Recuerdo en una oportunidad que el proveedor de tv por cable había colocado una camarita en la entrada para ver quién llegaba y lo veíamos en la tele por el canal 14. Pues ella estaba 24 horas conectada y tenía su propio Gran Hermano en los años 90. Lo peor es que no se lo guardaba sino que después pasaba factura por lo que se veía... en la vereda!!! En las reuniones de consorcio había que escuchar cosas como “qué vergüenza Fulanita, a los besos con el novio en la puerta, como si esto fuera un burdel!!”... Cambie de canal, señora!!!!

Así pasé de los vecinos de propiedad horizontal a los de tierra firme. Y debo reconocer que hasta entonces no había vivido la peor de las amenazas: la basura!!!

Claro, mientras se vive en departamento,  de la basura se encarga el portero y te desentendés, pero en tu propia vereda, los desperdicios toman otro color (y definitivamente otro olor!!). Y ahí tengo que reconocer que hay varios vecinos maleducados en el stock, que no vacilan en llenar mi cestito o tirarme sus desechos fuera de los días de recolección, prontos para que los perros o cirujas hagan el resto desparramando todo!!!!!!!

Un día, cansada de lidiar con los residuos de un vecino (que no quiero nombrar pero es dueño de la agencia de quiniela que está en mi cuadra), le pasé el siguiente mensajito bajo la puerta: “Sr. Vecino: el cesto de basura no es comunitario sino de MI propiedad. La próxima vez que los vea depositar SUS bolsitas en MI cesto, me encargaré de VACIARLAS en SU vereda”. Ahí lo curé, al menos por un tiempo!

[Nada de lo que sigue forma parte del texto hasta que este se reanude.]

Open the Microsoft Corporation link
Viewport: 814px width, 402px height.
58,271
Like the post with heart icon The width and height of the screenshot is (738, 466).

Llegó a psicotizarme tanto este tema que un día estaba a punto de dormir mi siesta cuando oí unos niñitos en la vereda (doble delito: interrumpir mi siesta y depositarme basura en mi cesto), así que en camisón nomás levanté la persiana y tipo bruja del 71 les pregunté a los gritos qué estaban haciendo. Les advertí que si estaban tirando cosas ahí, me encargaría de cagarlos a trompadas aunque fueran sólo infantes. Me negaron a muerte que estuvieran en ese trámite pero apenas cerré la ventana escuché: “Vieja chota”. Y así ligué el primer calificativo de este tipo de mi vida.

Y también están los pendejos (esa plaga nacional!) de al lado, esas dulces criaturitas que se tiraban cascotitos en mi vereda en plena obra. Los aguanto más que si fueran mis propios hijos: que estén todo el día en la calle y sentados junto al cordón ocupen el lugar de estacionamiento, que tomen mate en la vereda y arrojen la yerba en el cantero de mi arbolito, que tiren en mi cesto las bolsitas de todo lo que embuchan y usan (forros incluidos), como también que conversen y rían a los gritos después de la medianoche.

Y por último y no menos importantes, por las noches tenemos a las putas! (bueno, de todo, porque también tenemos unos hursos como yo, con bigotes y tacos altos) Sí, porque ésta es zona roja de la ciudad. Así que hay frenadas, peleas con los fiolos y también teníamos nuestra propia Villa Cariño hasta que puse una luz tipo reflector en el techo de mi casa y se acabó el telo oscurito en plena calle.

Hoy entonces no sólo tengo pendejos, putas, ruidos y basura, sino también soretes de perro, de gato, bosta de caballo y vecinos que se hacen los sotas. Como aditivo, mi casa está en una esquina y ahí van a parar las aguas de todo el barrio, en días de lluvia o de onda nomás. Pero aún así –y hasta con el espíritu de María que continúa corriendo muebles para joder- sigo prefiriendo vivir con los pies en la tierra. No más departamentos para mí!!

¿Y ustedes? ¿tienen algún vecino molesto al que quisieran eliminar?